[选读材料]
📝 题目
5.5.5 设 $f\left( x\right) \in R\left\lbrack {-\pi ,\pi }\right\rbrack$ ,求函数
$$ F\left( {{\alpha }_{0},{\alpha }_{1},\cdots ,{\alpha }_{n},{\beta }_{1},\cdots ,{\beta }_{n}}\right) $$
$$ = \frac{1}{\pi }{\int }_{-\pi }^{\pi }{\left\lbrack f\left( x\right) - \frac{{\alpha }_{0}}{2} - \mathop{\sum }\limits_{{k = 1}}^{n}\left( {\alpha }_{k}\cos kx + {\beta }_{k}\sin kx\right) \right\rbrack }^{2}\mathrm{\;d}x $$
的最小值.
💡 答案与解析
5.5.5 $\left\{ \begin{array}{ll} {\alpha }_{k} = \frac{1}{\pi }{\int }_{-\pi }^{\pi }f\left( x\right) \cos {kx}\mathrm{\;d}x & \left( {k = 0,1,\cdots ,n}\right) , \\ {\beta }_{k} = \frac{1}{\pi }{\int }_{-\pi }^{\pi }f\left( x\right) \sin {kx}\mathrm{\;d}x & \left( {k = 1,2,\cdots ,n}\right) . \end{array}\right.$

[题目要求] 判断下列关于选读材料的说法 (a)、(b)、(c) 是否与原文相符，每项回答"是"或"否"，并照录原文中起决定作用的字句。(a) 题目要求求函数 F 的最大值。(b) 题中的积分是从 -π 积到 π。(c) 解析中 α_k 的下标 k 从 0 取到 n。

(关于查找文字与元素的条目)

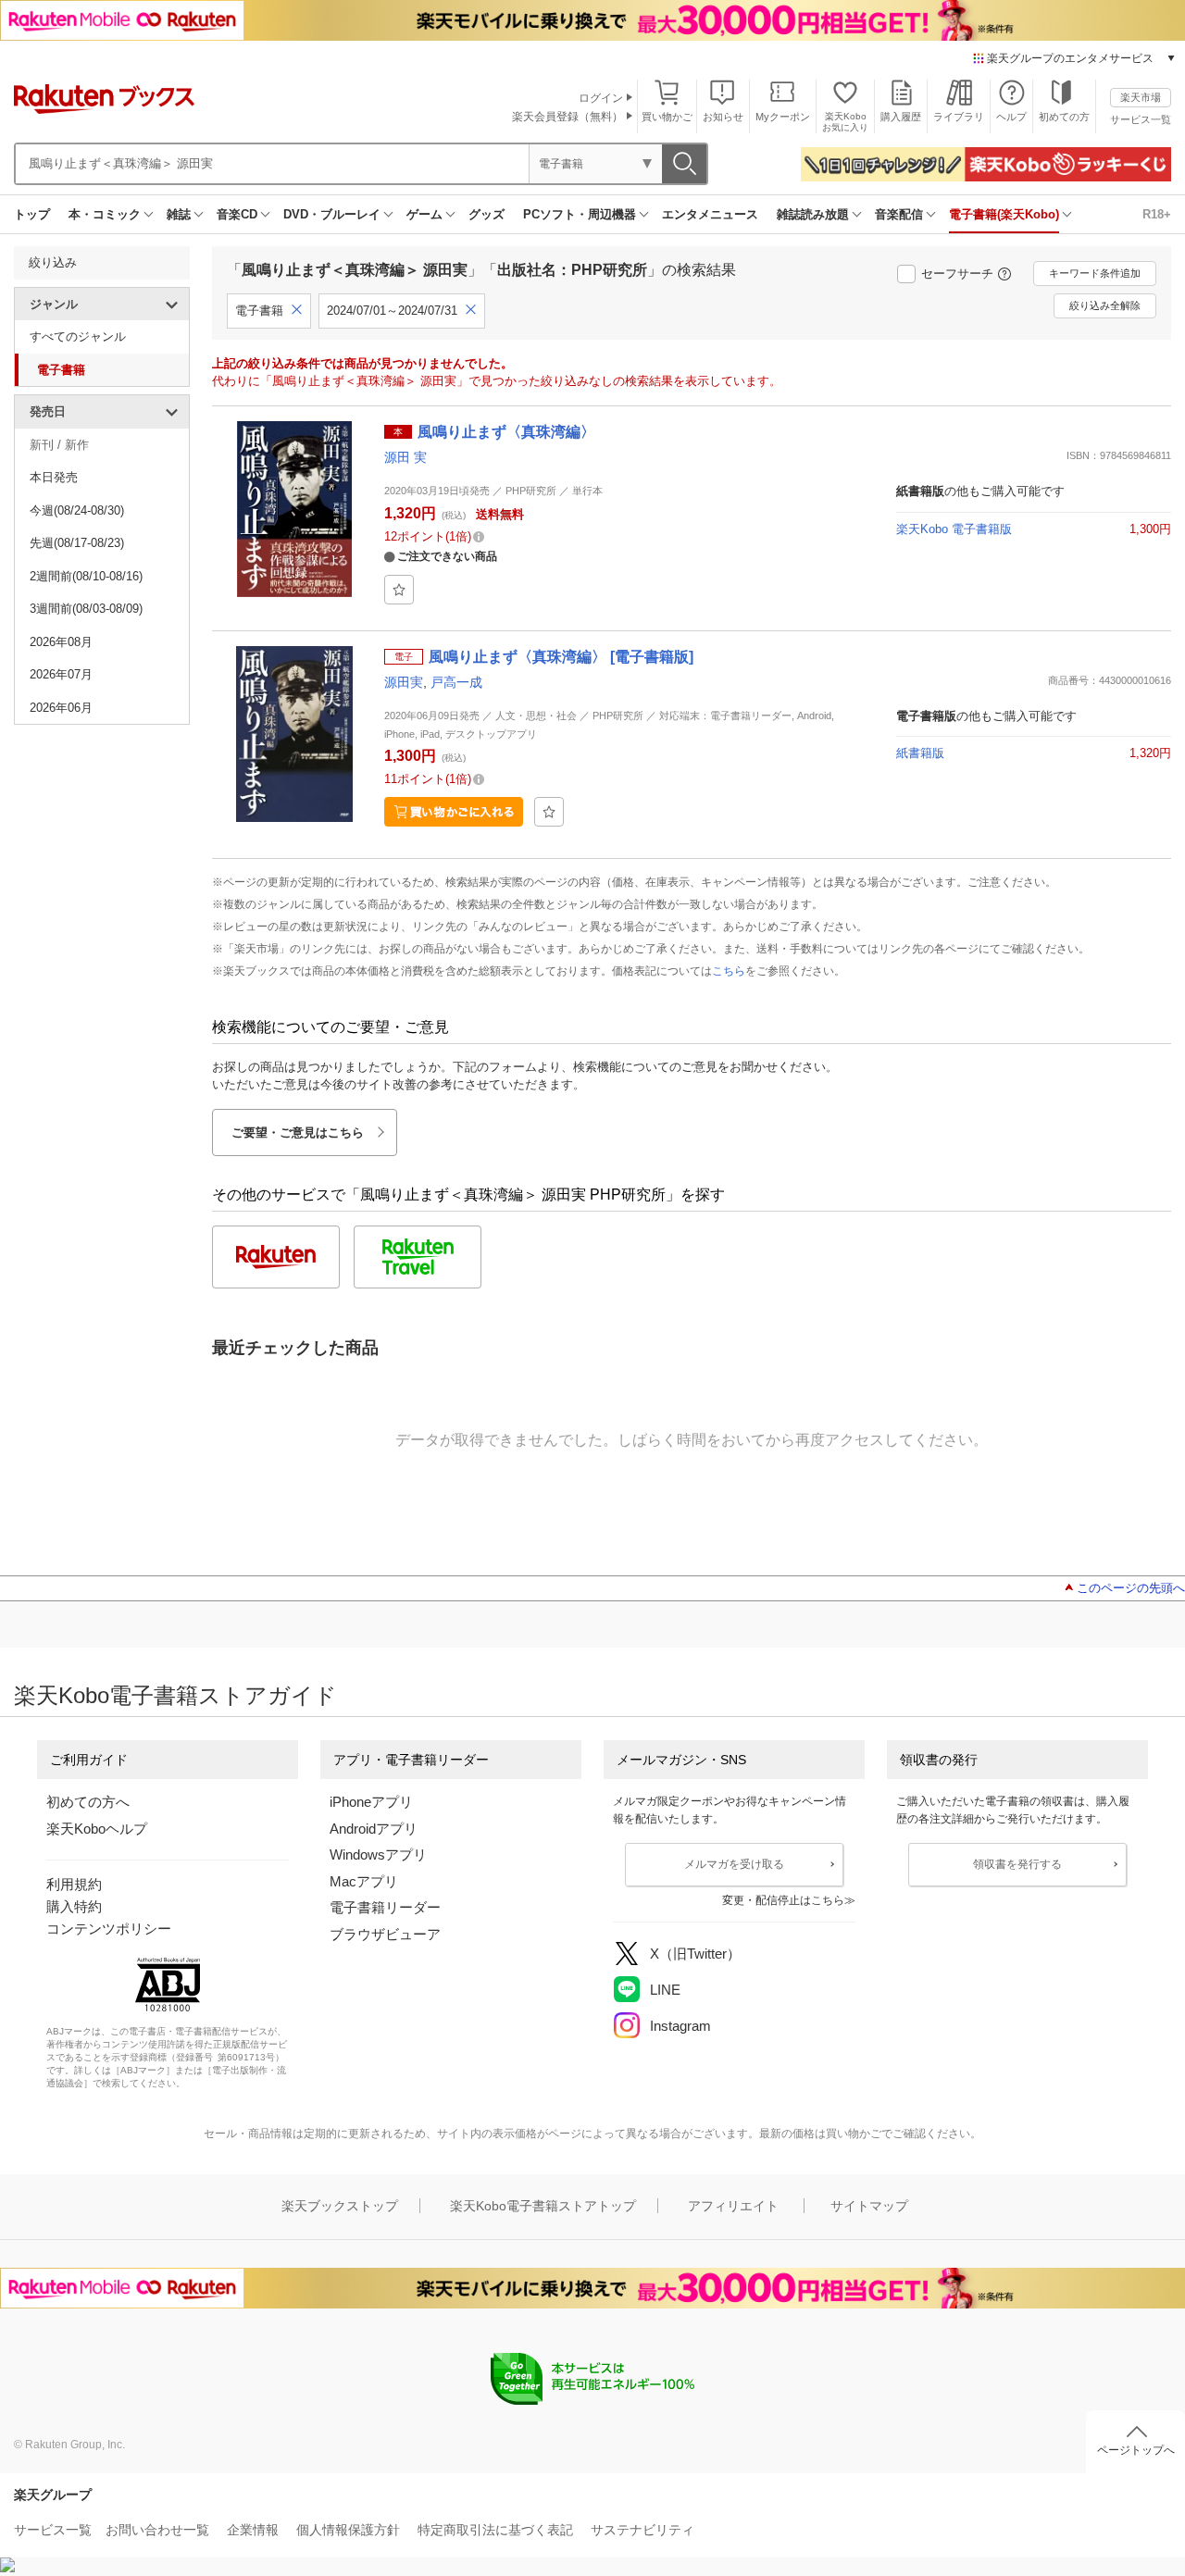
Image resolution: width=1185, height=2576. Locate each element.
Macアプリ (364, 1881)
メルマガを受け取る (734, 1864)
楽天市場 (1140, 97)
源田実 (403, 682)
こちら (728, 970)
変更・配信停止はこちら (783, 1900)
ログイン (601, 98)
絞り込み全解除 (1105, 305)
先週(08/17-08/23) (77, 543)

[参考答案]
(a) 否："的最小值."
(b) 是："{\int }_{-\pi }^{\pi }"
(c) 是："k = 0,1,\cdots ,n"